SOX provides sanctions to deter the behavior and criminal charges are filed against anyone who commits fraud to the health care system or any other type of fraud that will risk the investors of any publicly traded company. The penalty may include the imposition of a fines, imprisonment of up to 10 years, or both. In addition, the provider can be excluded from participation in Federal health care programs. SOX can also make changes to the regulations if necessary in order to remedy the issue(s) and thus ensure compliance. Those changes will certainly not be beneficial for anyone who violated the SOX provisions, it will just make things tougher and the compliance requirements will be harder to meet. The main goal of SOX is to protect shareholders and the general public from accounting errors and fraudulent practices in the enterprise, as well as improve the accuracy of corporate disclosures. By imposing fines and imprisonment it is clear that the rules and regulations stipulated by SOX and the SEC must be followed.
QUESTION #5
It is unfortunate that the fraudulent activities such as the one described above will continue to occur, hopefully not to the same extend. It is true that since SOX was passed by the U.S. Congress in 2002 the number or financial frauds have diminish but they have not been eradicated and that is why we need to continue improving the compliance rules and regulations to make them tougher to break. To avoid other similar frauds I would recommend a second group of auditors to check the first group of auditors’ work just to make sure the audit was performed in accordance with Generally Accepted Auditing Standards. It is true that this implies extra work and extra money, but that would be a good way of making sure the auditors followed the 10 audit standards approved and adopted by the AICPA.

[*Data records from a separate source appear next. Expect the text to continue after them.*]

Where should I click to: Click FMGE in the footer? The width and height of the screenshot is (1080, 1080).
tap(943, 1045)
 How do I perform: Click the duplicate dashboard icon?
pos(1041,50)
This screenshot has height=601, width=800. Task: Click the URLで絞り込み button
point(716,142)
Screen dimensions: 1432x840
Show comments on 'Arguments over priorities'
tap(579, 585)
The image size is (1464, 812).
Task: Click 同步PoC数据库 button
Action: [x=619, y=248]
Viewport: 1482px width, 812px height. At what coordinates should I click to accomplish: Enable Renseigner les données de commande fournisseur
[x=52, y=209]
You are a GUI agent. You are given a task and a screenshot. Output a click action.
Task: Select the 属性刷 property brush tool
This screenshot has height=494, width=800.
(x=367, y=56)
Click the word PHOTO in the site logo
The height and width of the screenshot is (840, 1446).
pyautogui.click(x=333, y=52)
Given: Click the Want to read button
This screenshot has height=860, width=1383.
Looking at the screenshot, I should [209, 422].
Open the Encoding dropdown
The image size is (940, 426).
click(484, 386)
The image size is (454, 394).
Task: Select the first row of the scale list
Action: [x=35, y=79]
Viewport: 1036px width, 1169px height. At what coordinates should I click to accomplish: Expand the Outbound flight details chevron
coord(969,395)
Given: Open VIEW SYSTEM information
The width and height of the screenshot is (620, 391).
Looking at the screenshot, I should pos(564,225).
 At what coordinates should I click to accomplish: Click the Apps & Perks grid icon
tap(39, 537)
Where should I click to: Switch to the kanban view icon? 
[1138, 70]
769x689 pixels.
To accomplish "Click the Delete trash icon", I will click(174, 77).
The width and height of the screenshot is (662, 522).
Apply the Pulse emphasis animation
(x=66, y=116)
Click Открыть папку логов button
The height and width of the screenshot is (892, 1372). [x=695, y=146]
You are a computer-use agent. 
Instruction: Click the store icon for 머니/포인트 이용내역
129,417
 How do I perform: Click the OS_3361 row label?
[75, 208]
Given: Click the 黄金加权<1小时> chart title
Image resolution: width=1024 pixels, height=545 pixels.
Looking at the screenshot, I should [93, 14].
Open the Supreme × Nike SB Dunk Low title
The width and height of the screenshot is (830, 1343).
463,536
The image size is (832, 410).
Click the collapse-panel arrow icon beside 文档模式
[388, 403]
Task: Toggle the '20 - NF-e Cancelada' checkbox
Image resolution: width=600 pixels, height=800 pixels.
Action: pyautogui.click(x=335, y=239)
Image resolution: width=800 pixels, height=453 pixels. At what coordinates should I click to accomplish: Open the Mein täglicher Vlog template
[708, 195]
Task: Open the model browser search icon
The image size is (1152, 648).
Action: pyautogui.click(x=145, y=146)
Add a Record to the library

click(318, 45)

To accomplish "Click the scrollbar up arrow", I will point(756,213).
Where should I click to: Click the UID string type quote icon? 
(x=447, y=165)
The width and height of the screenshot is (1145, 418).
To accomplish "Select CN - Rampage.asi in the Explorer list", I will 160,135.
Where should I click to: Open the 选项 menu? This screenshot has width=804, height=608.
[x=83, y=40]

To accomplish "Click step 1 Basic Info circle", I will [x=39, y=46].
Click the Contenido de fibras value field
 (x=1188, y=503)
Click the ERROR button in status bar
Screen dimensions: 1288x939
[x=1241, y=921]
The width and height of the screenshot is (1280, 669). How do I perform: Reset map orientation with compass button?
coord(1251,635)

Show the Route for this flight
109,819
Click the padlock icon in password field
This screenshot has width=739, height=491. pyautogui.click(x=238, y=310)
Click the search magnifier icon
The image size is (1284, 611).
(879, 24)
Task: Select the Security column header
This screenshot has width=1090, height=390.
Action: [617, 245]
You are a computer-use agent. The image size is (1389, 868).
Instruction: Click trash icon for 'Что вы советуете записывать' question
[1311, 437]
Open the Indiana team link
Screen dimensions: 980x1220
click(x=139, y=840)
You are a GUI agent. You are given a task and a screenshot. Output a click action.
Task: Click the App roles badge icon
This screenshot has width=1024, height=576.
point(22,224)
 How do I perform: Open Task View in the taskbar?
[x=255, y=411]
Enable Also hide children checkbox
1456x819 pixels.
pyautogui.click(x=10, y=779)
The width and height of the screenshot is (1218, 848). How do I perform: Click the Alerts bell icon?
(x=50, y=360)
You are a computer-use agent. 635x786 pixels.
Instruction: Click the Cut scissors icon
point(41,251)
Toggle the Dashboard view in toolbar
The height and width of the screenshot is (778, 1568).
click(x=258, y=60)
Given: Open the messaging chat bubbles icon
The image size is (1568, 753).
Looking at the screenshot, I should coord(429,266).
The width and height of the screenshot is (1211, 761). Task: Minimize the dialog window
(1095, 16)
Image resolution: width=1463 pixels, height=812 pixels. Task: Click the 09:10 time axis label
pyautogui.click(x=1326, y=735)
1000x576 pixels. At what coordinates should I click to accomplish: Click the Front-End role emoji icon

I would also recommend an external company to verify the claims sent to the insurance companies and to Medicare or Medicaid before they are actually submitted. This will help ensure that the companies are filing for the correct diagnose, practice, service and the correct amount. In addition, I would also recommend the health care system to perform sporadic and unexpected audits to any health care organization just to ensure that they are not violating the SOX provisions concerning the health care programs and willingly or unintentionally committing fraud.
Unfortunately the U.S. health care system is a tempting target for many thieves. Approximately $2.7 trillion, or 17% of GDP is spent each year in health care by the U.S. and it is estimated that fraud and the extra rules and inspections required to fight it add as much as $98 billion, or roughly 10%, to annual Medicare and Medicaid spending and up to $272 billion across the entire health system (The Economist, 2014, ¶2). The 2009 creation of the Health Care Fraud Prevention and Enforcement Action Team (also known as the HEAT task force) elevated the fight against Medicare fraud to a “cabinet-level priority.” As a result, HHS and the Justice Department reported record recoveries of $4.1 billion for fiscal 2011and then topped that number the following year with recoveries of $4.2 billion (Kutscher, 2013, ¶5). Health care fraud is a serious crime that affects everyone and should concern everyone because beyond the monetary consequences, many human lives are put at risk by many unscrupulous individuals that are supposed to provide health care to those in need.